Avverto che io, in questo brano, emendo «per l'altre» dei Codici in «per la vertù»; laddove gli Editori Milanesi emendarono in «per l'arte», e Parodi-Pellegrini in «per la luce» (restauro accettato poi anche dal Vandelli, il cui testo seguo in ogni altro caso). Io considero il mio emendamento non solo molto probabile dal punto di vista paleografico (l'errore commesso dal primo amanuense sarebbe metatetico, causato dalla vicinanza e dalla somiglianza dei probabili nessi antigrafici «lavertude lavertade»), ma anche ottimamente giustificabile dal triplice punto di vista linguistico-stilistico-concettuale, attraverso Convivio IV iii 10, dove si legge correttamente «la vertude de la veritade» appunto discorrendo della Filosofia. Le ragioni per cui Dante conviviale sembra giudicare positivamente l'Epicureismo, esulano dalla portata esegetica di questo articolo.

[6] Infatti vi sono stati lettori che hanno attribuito il verso a Dante Protagonista. Ancora diversa è stata l'opinione di Cervigni (Dante's poetry of dreams, cit., p. 146), il quale ha pensato che l'interrogazione esca dalla bocca della Femmina Balba, alludendo essa alla «donna santa e presta» e tentando di screditarla.

[7] Cfr. Pg. II 112 sgg.

[8] Vanno rilevati i concetti spiccatamente epicurei della 'dolcezza' e del 'piacere', che si trovano nel contesto delle due scene: nel caso della Femmina Balba, si hanno «dolce serena» e «piacere»; in quello di Casella, si hanno «dolcemente» e «dolcezza», preceduti dall'allotropico «soavemente» (II 85).

[9] L'analogia tra l'intervento antipurgatoriale di Catone e l'intervento purgatoriale della «donna santa e presta» è stata rilevata pure da altri lettori, tra cui MEZZADROLI (cit., p. 46-8) e MURESU (cit., p. 19), peraltro senza estrarne conseguenze simbologiche approfondite.

[10] MURESU (Il richiamo dell'antica strega, cit., pp. 19-22) scrive una sorta di apologia per difendere Vergilio dantesco dall'accusa di 'insufficienza': tra l'altro, chiamando in causa Freud e Jung, lo studioso pone che Vergilio onirico sia diverso da quello reale. Ma non mi pare il caso, giacché Vergilio mostra anche nella realtà purgatoriale di essere sempre meno valente come guida razionale; tanto che bisogna quasi dare ragione a R. HOLLANDER, quando parla del «bisogno di Dante di riportare in vita Virgilio in un universo poetico cristiano solo per riseppellirlo» (Il Virgilio dantesco: tragedia nella 'Commedia', Firenze, Olschki 1983, p. 51).
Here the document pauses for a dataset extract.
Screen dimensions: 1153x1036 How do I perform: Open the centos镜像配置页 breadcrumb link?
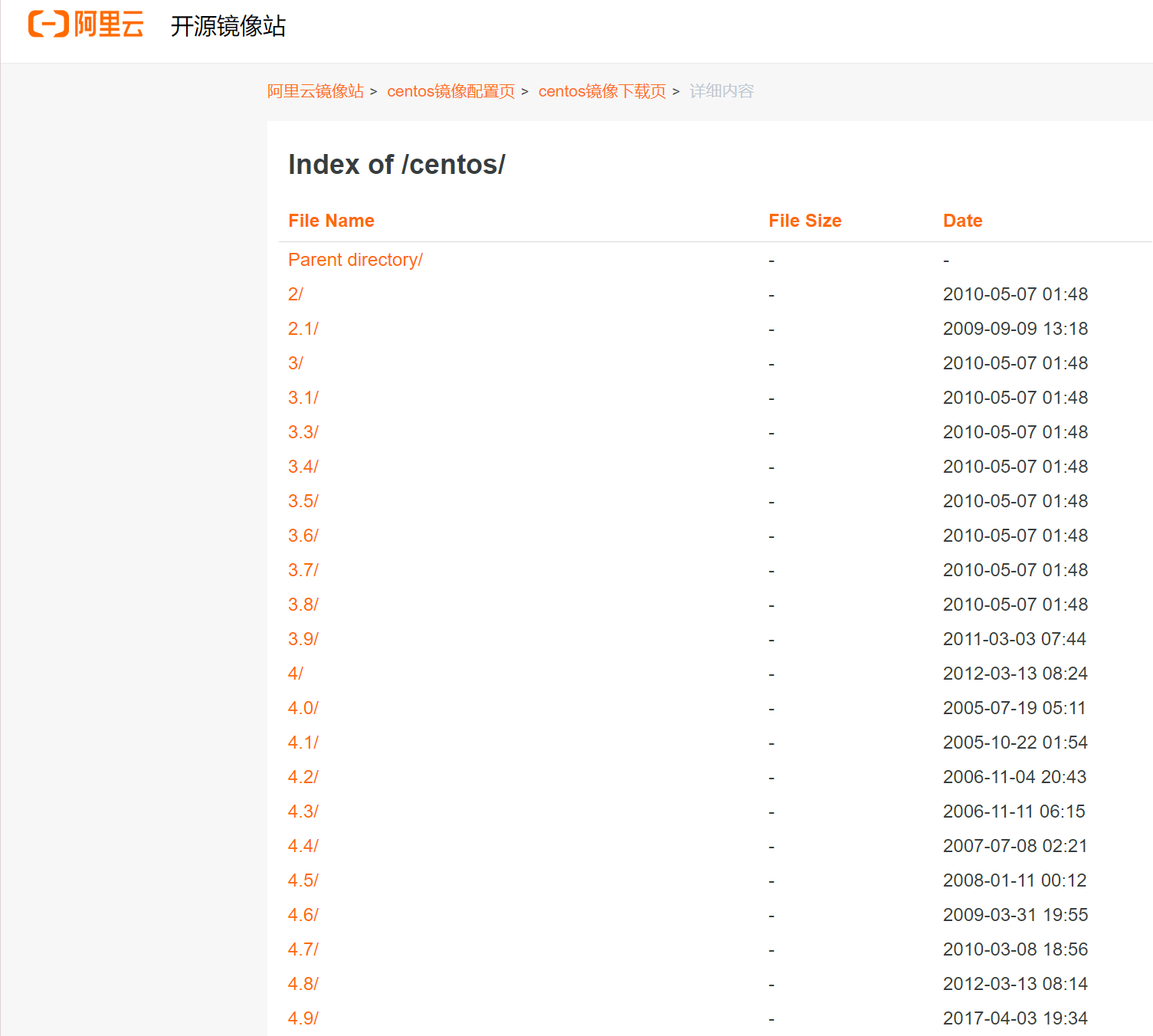pyautogui.click(x=450, y=90)
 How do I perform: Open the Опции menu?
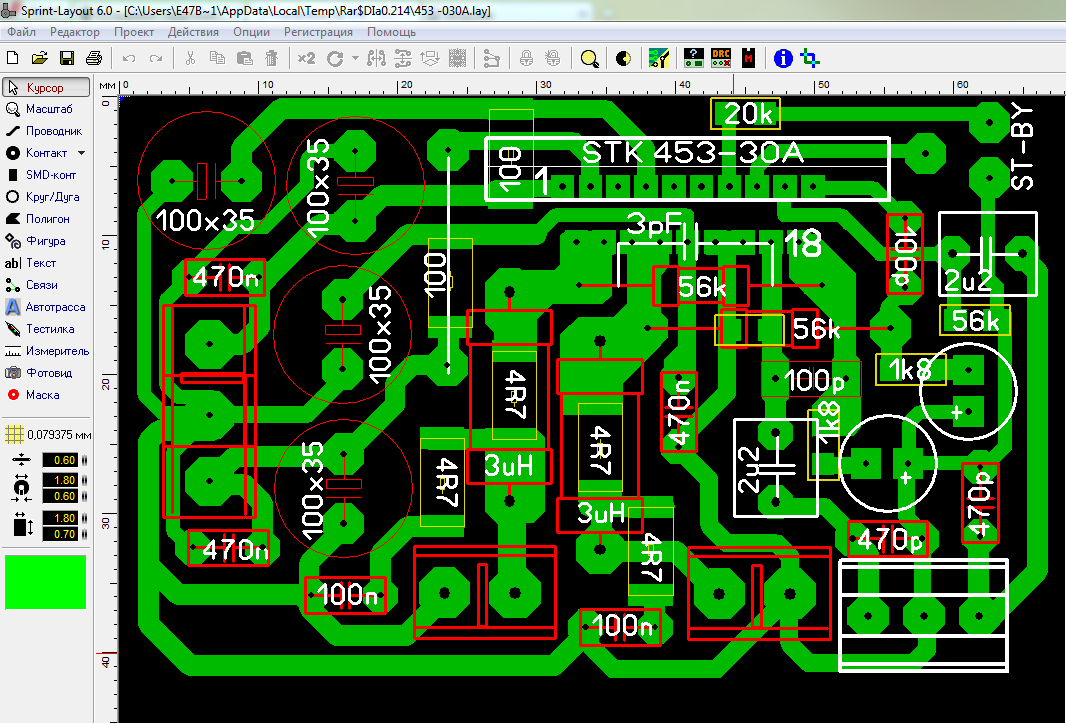251,32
D'altra parte, per quale motivo l'inconscio dantesco, che produce il simbolismo onirico, si sarebbe creato un Vergilio incompetente o distratto, comunque diverso da quello reale? Se ciò avviene, è proprio perché la figura onirica riflette quella reale: il Protagonista 'conscio' non se n'è ancora reso conto, ma il suo 'inconscio' lo ha già capito, e perciò lo tradisce per il tramite del sogno.

[11] Cfr. SAN TOMMASO D'AQUINO, commento all'Etica Nicomachea I, 5. Va rilevato che Dante definisce «onesto» anche Sordello (Pg. VI 63), autore del moralistico Ensenhamen d'Onor. In Convivio IV xxii 11, Dante associa avverbialmente questo aggettivo alle Virtù Cardinali, suggerendo che l'attività pratica (la Vita Attiva) «è operare per noi virtuosamente (cioè onestamente) con prudenza, con temperanza, con fortezza e con giustizia». E mi pare opportuno far rilevare come il poeta, qui, non faccia altro che chiamare per nome le Quattro Stelle che risplendono sulla faccia del «veglio onesto» antipurgatoriale, anch'esse intese generalmente come simboli di Virtù Cardinali e di Stoicismo. In effetti, l'honestas è stato il cavallo di battaglia degli Stoici greco-romani.